Some of those partnerships grow out of relationships the church volunteers already have established. For example, the Huntsville church has worked for more than five years now with Las Pascal, a Christian school in the city of Mérida. When the volunteers went to Quintana Roo, some students connected with Las Pascal, including Olga Gonzales, who’s living with Kyser’s family while attending college in Huntsville, served as translators.

The focus is on building relationships that will last over time. “You don’t just show up with a system and say, ‘We love Jesus and we brought you clean water,’” Buford said.

The volunteers start to learn “what does it mean to be in relationship with someone,” Young said. “What does it mean when the relationship is more important than what you’re doing? That’s an odd concept for Americans who are used to doing things for people. … It’s been wonderful to watch people rethink ‘What does mission mean?’”

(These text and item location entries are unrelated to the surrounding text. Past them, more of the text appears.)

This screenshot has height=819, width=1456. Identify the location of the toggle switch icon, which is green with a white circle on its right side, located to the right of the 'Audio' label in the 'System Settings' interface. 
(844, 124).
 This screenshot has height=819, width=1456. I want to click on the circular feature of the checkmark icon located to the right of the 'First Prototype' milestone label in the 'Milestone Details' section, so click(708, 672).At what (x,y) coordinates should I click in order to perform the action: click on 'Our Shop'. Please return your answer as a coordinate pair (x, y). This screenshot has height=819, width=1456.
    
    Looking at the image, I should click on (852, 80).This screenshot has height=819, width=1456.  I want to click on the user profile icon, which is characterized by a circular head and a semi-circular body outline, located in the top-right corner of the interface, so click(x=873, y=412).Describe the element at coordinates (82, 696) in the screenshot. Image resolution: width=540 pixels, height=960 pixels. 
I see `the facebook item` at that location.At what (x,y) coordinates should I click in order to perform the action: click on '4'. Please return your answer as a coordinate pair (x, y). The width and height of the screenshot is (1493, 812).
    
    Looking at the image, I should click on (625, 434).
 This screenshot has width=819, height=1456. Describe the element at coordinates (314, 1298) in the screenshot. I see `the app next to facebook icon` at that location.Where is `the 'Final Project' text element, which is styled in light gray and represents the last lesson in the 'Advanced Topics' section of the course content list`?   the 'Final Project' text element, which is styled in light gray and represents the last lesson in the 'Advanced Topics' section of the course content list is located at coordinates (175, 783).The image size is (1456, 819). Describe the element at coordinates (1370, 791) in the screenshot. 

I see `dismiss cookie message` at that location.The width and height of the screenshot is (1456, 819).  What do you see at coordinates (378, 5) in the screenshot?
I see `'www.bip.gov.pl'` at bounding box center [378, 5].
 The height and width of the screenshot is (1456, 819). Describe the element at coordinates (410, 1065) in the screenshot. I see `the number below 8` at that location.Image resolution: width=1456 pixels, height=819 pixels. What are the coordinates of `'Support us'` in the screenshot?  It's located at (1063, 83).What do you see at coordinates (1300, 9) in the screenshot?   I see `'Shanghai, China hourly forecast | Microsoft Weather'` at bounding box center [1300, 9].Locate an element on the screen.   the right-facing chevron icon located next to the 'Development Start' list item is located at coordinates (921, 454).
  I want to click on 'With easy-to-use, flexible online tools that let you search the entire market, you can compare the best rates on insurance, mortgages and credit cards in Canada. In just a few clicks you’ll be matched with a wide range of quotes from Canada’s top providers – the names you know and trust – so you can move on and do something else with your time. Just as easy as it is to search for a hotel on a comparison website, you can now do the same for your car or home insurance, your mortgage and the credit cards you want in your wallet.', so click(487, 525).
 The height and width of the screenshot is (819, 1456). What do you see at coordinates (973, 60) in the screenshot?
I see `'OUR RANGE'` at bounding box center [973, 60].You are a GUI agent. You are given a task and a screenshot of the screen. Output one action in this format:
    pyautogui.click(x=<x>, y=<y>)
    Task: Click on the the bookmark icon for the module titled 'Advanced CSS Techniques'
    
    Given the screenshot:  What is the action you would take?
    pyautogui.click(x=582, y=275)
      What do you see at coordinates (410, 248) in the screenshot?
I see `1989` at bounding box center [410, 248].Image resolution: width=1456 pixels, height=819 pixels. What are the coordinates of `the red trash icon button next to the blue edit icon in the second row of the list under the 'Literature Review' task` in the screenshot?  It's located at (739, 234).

For the Huntsville church, the connections with Christians in Mexico began when they started supporting students at Las Pascal school with scholarships. Teenagers from the church went on mission trips to visit the school. Students from Las Pascal traveled to Huntsville to teach Vacation Bible School. Olga Gonzales came to attend community college for two years, to earn an associate’s degree, hoping to return to the school to teach English. When she finished, the Kyser family asked her to stay longer, to complete a four-year degree, and are paying her tuition. Jeff Kyser keeps up with some of the Las Pascal students through Facebook. He says of Olga: “She’s like a daughter to us.”

Romer, the nurse from Alabama, said when she visited Quintana Roo, “they fed us on an open fire. They were cooking the most wonderful food, offering the most wonderful hospitality. Here in the South, we think we have hospitality, but wow, they were amazing. …You can give money, but when you develop those relationships, that’s how God intends for us to grow in our own faith.”